U.S. Rep. Earl Blumenauer announced recently that he’s asked the Obama administration to create a national monument in the Owyhee River Canyon area of Malheur County. One might ask why a Portland Democrat would do something no other member of Oregon’s congressional delegation has seen fit to do.

Oregon’s two senators, Jeff Merkley and Ron Wyden, both also Portland Democrats, have been far more circumspect. While neither has flat out rejected the idea of a monument in Malheur County, each has acknowledged the overwhelming local opposition to the idea and said that opposition should be given serious consideration.

Too, the pair has introduced legislation that would prevent mining on the Owyhee. That, Wyden said in John Day this spring, would help preserve the way of life on which the county depends.

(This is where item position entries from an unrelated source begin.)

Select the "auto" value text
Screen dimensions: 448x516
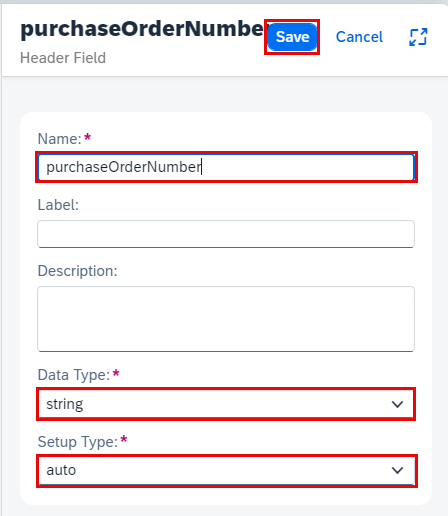(61, 470)
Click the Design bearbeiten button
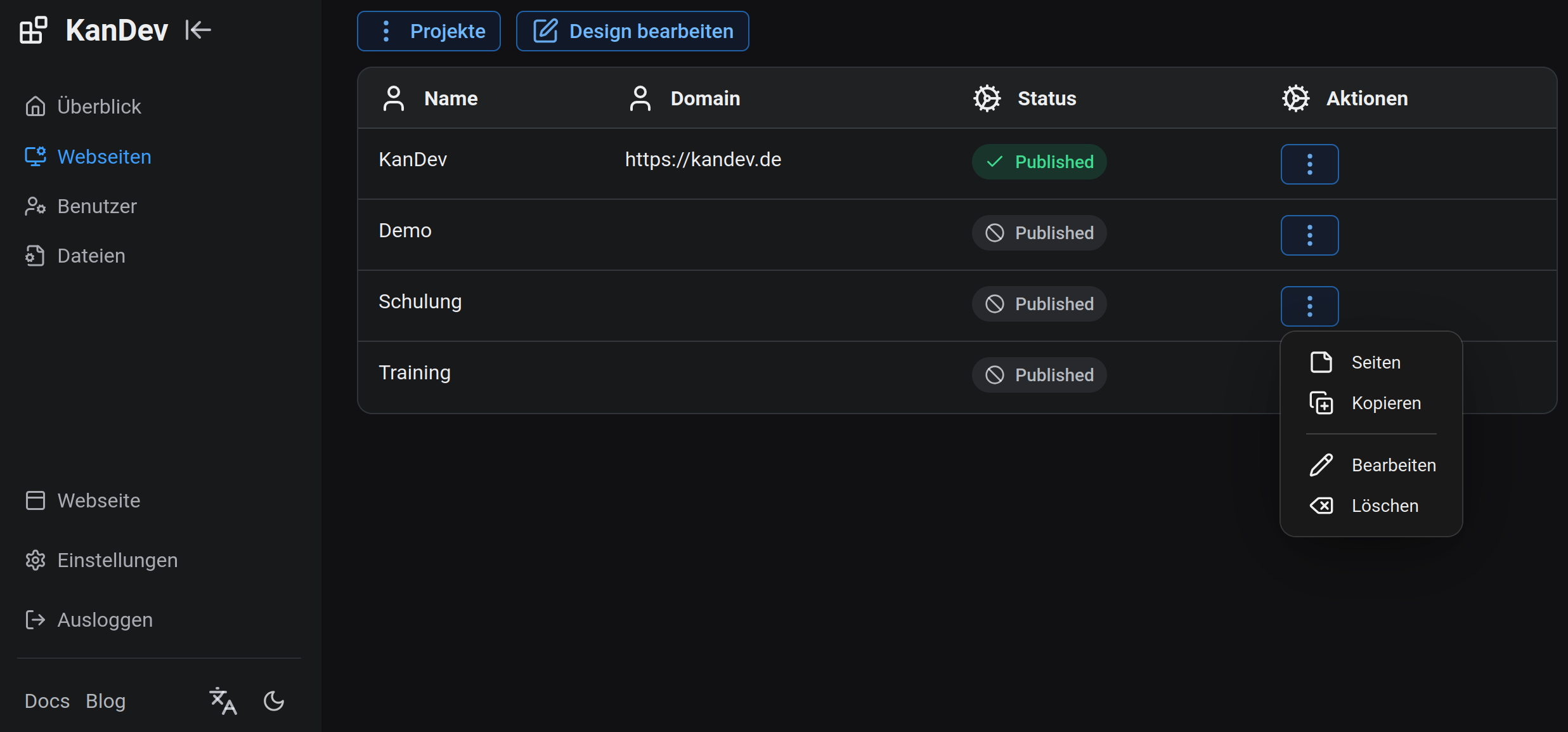Viewport: 1568px width, 732px height. [632, 31]
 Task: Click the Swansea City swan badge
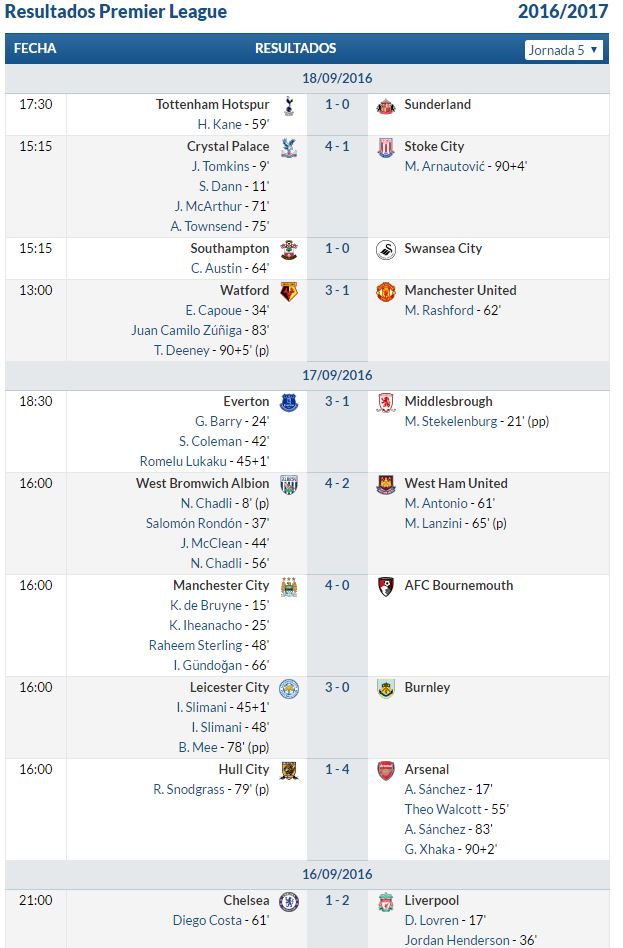(x=386, y=250)
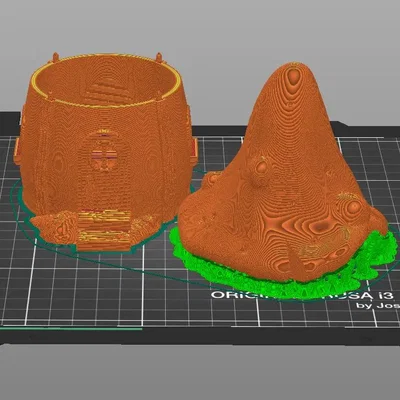This screenshot has width=400, height=400.
Task: Click the left side bracket on the base
Action: (16, 150)
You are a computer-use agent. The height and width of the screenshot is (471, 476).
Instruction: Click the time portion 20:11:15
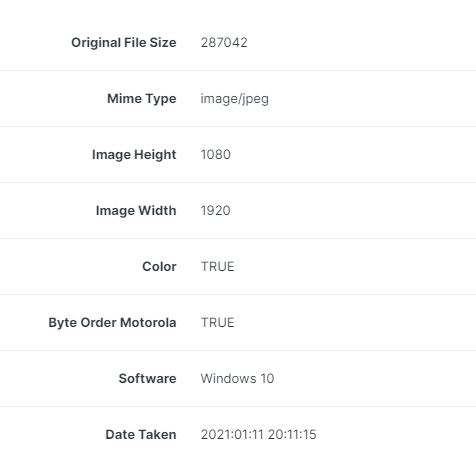[292, 435]
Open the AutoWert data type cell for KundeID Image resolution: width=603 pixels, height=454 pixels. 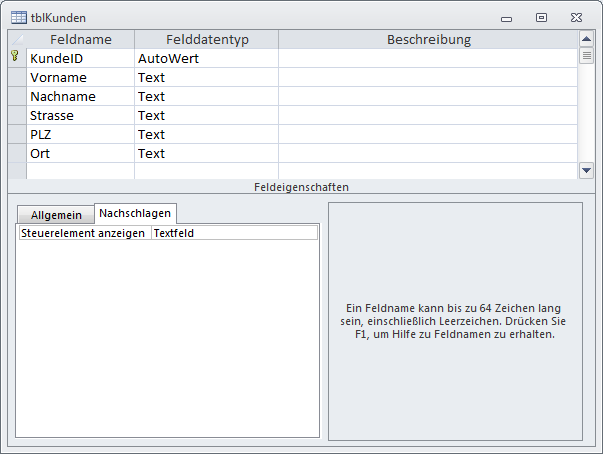(x=205, y=58)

Ranching is the chief occupation in Malheur County, and much of it occurs on federal land. That’s no surprise: About 72 percent of the county is publicly owned, mostly by the federal government.

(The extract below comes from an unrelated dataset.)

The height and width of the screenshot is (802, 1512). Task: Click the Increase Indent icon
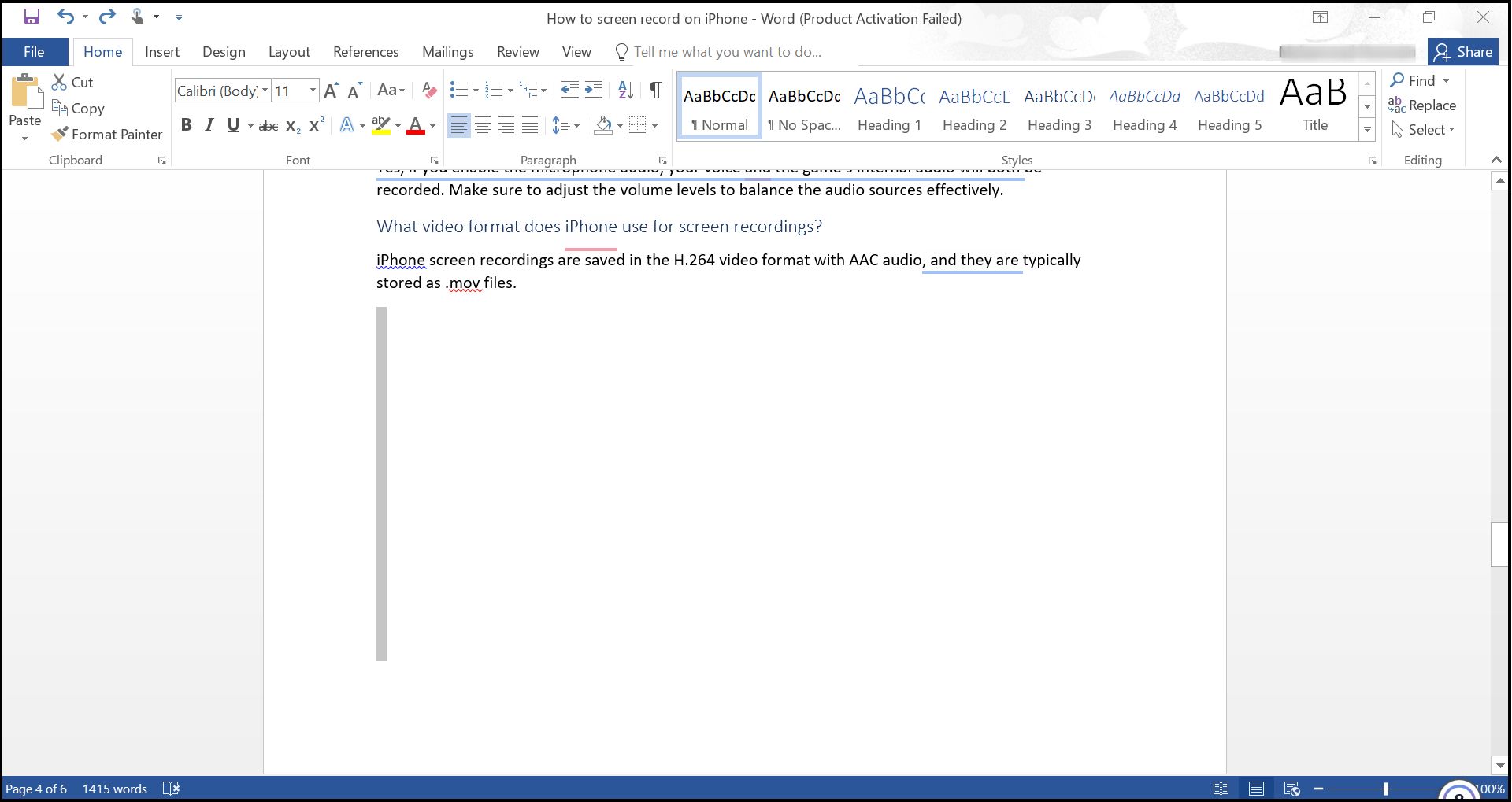click(594, 91)

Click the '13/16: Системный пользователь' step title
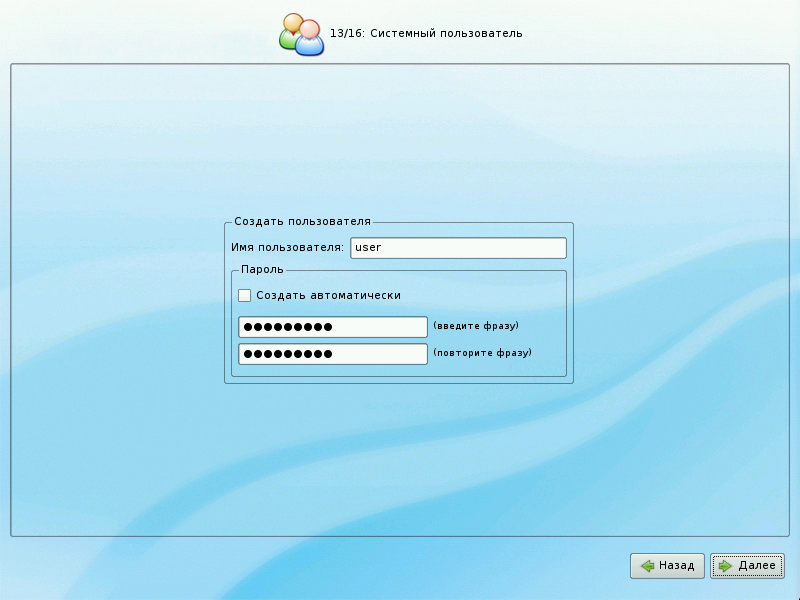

Also not surprisingly, ranchers and those who work at the businesses supporting them, see the national monument proposal as a threat to their very livelihoods. For one thing, the proposed monument, more than 2 million acres of it, would cover more than a third of the 6.3 million-acre county.

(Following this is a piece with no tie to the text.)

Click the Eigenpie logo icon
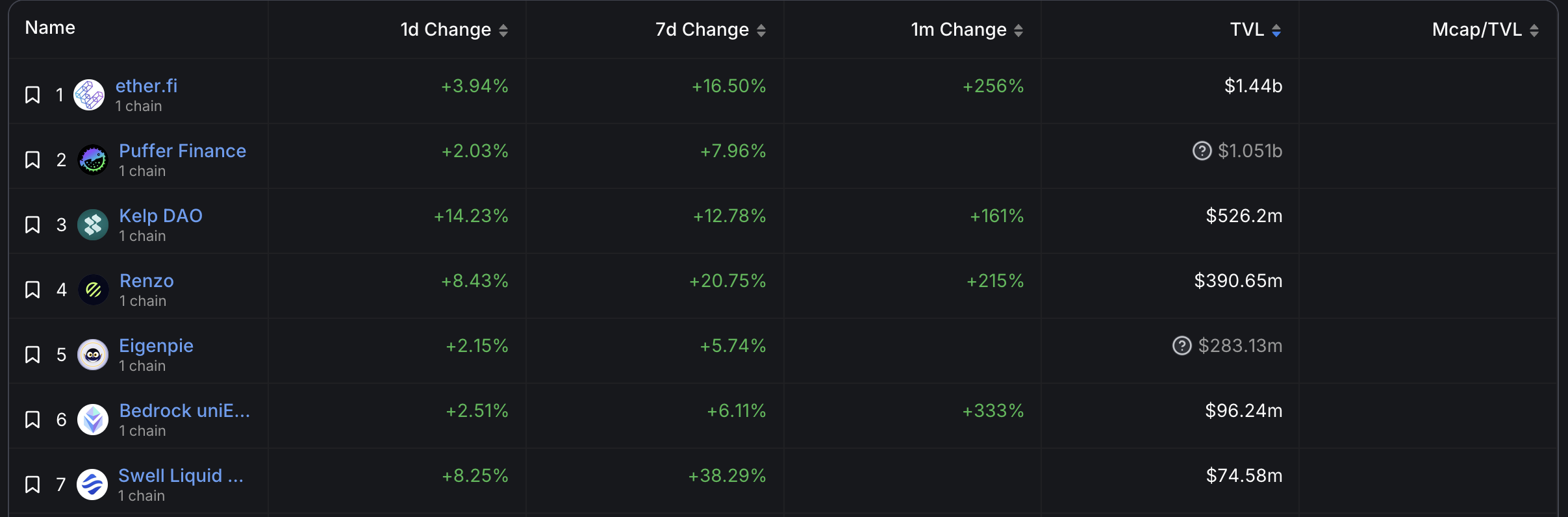93,355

Even without a monument, county residents know firsthand about increasing pressure on and hassles for ranchers with grazing rights. Too, ranchers already know what sort of hardship the jumble of ever-changing federal regulations can create.

That’s no doubt part of the reason an advisory vote on the proposal in March was overwhelmingly negative — 5,291 to 609 against the idea.

We agree with Rep. Greg Walden, R-Hood River, who does represent the constituents in that district. The monument designation is “unnecessary, unneeded and unwanted.”